Kennedy had secured control of 63 Democratic delegate votes, (at least on the first ballot) at the Democratic National Convention. In Washington, D.C., the Democratic primary was held the same day as Indiana's, and Kennedy beat the slates backing Humphrey by 62.5 percent to 37.5 percent. He picked up another 23 convention votes from the District of Columbia. The head of Kennedy's slate, Reverend Channing Phillips and his running mate Mrs. Flaxie Pinkett, became D.C. Democratic National Committee members; the District's Kennedy delegation also included the well-known black militant Colin Carew.
In a single day, Kennedy captured 86 delegate votes and the campaign had been put in motion. To Kennedy's chagrin, some of the major newspapers and television networks interpreted his primary victories in Indiana and D.C. as unimpressive and relatively meaningless.
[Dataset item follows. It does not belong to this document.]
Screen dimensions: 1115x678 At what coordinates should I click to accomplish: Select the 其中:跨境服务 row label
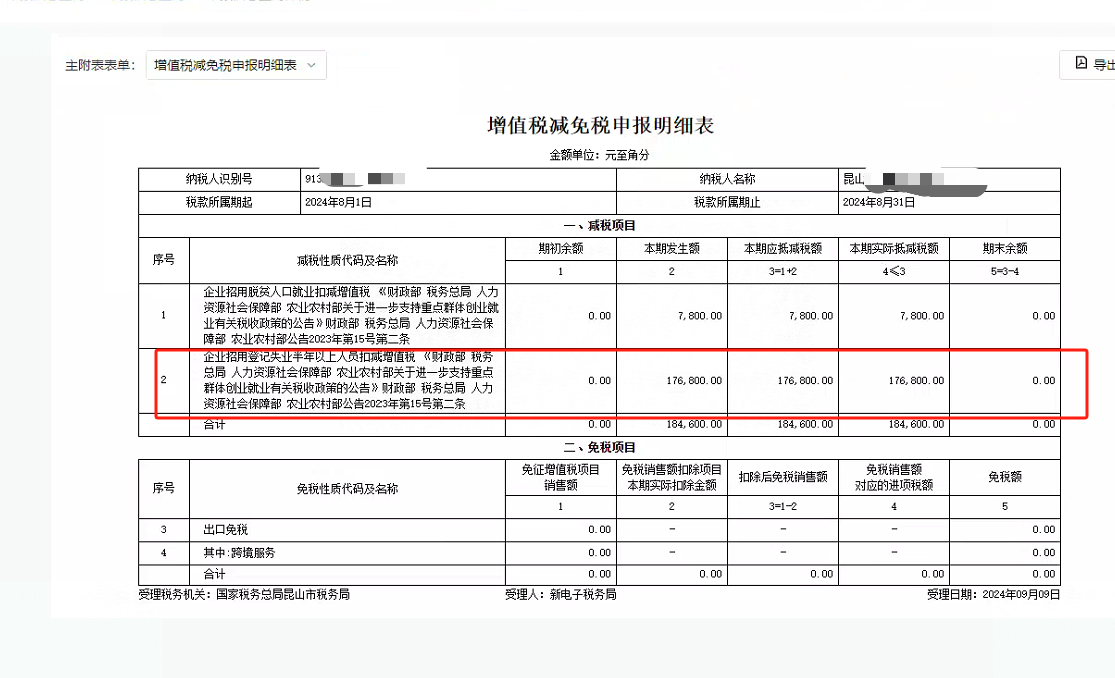(238, 552)
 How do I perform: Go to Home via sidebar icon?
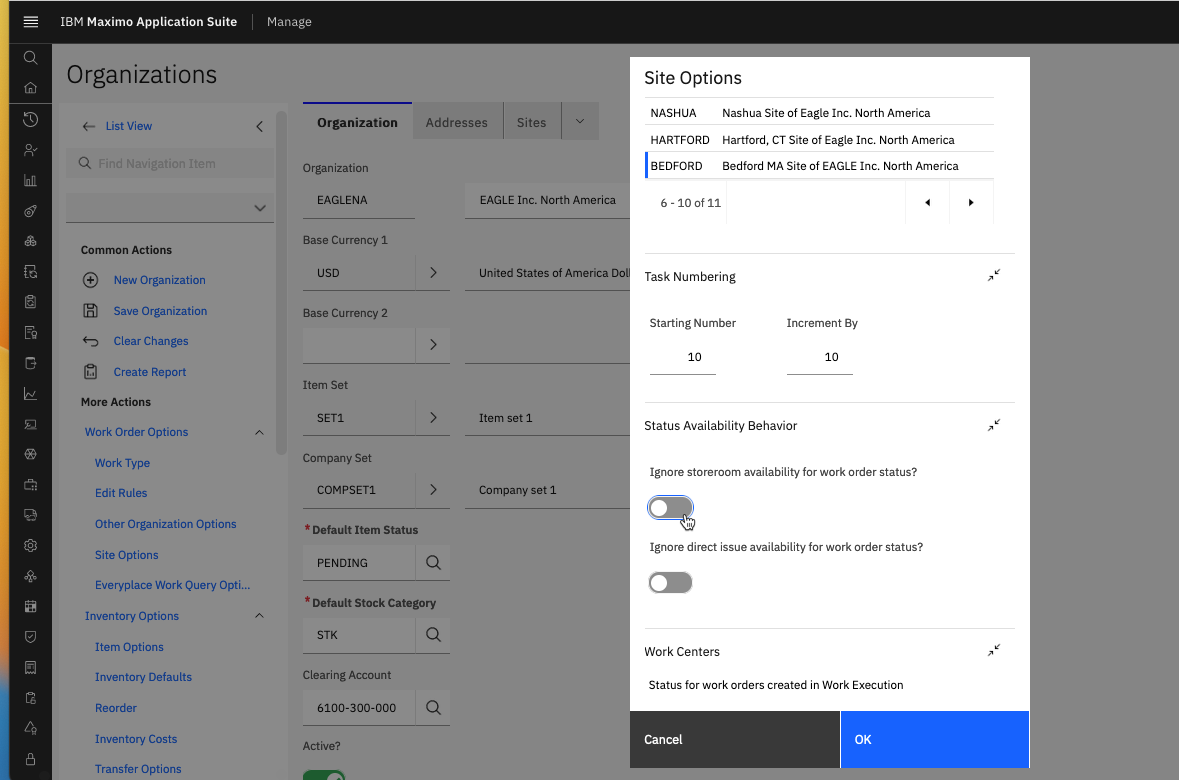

Eugene McCarthy, with whom CBS forced Kennedy to share a split-screen interview the night of the election, reinforced these sentiments in the news media by saying it didn't really matter much who came in first, second, or third. (Even forty years ago the news media had deep-seated reactionary tendencies.)
Seeing the difficulties ahead, Kennedy's friend, Anthony Lewis, who was then the chief London correspondent for the New York Times, wrote him after the Indiana victory: "You gave me a hard night. I see very little relief for you in the indefinite future," he wrote in a hand written note. "Perhaps now, as Indiana starts things rolling, you can give the public one thing I think it is lonesome for. That is hope. The United States used to have two very strong characteristics as a nation -- optimism and generosity. That is, we thought we could lick any problem if we put our minds to it, and we certainly were more generous than any other country in the history of the world. Lately it seems to me that we have not only turned in on ourselves in a selfish, ungenerous way -- I am thinking of the protectionist sentiment, as well as personal greed -- but also have dangerously lost our confidence. I still think we have resources and the intelligence and the will to solve our own problems and contribute to the world if we would return to our natural decency and optimism and stop being so sour. An end to the war in Vietnam is of course essential as a first step to permit that revival of faith. But perhaps it is time for you to begin looking beyond that."
After the Democratic vote in Indiana and the District of Columbia, Kennedy had established himself as a viable challenger for the Democratic nomination. But whether or not he could successfully lead a polarized nation, as Lewis pointed out, would depend on his ability to end the Vietnam War and move the country beyond the crises of 1968.
On the evening of his victory in Indiana, Kennedy had a casual conversation with a group of friends and journalists, including David Halberstam and Jack Newfield. "I like Indiana," he said. "The people here were fair to me. They gave me a chance. They listened to me. I could see this face, way in back in the crowd, and he was listening, really listening to me. The people here are not so neurotic and hypocritical as in Washington or New York. They're more direct. I like rural people, who work hard with their hands. There is something healthy about them. . . . I loved the faces here in Indiana, on the farmers, on the steelworkers, on the black kids."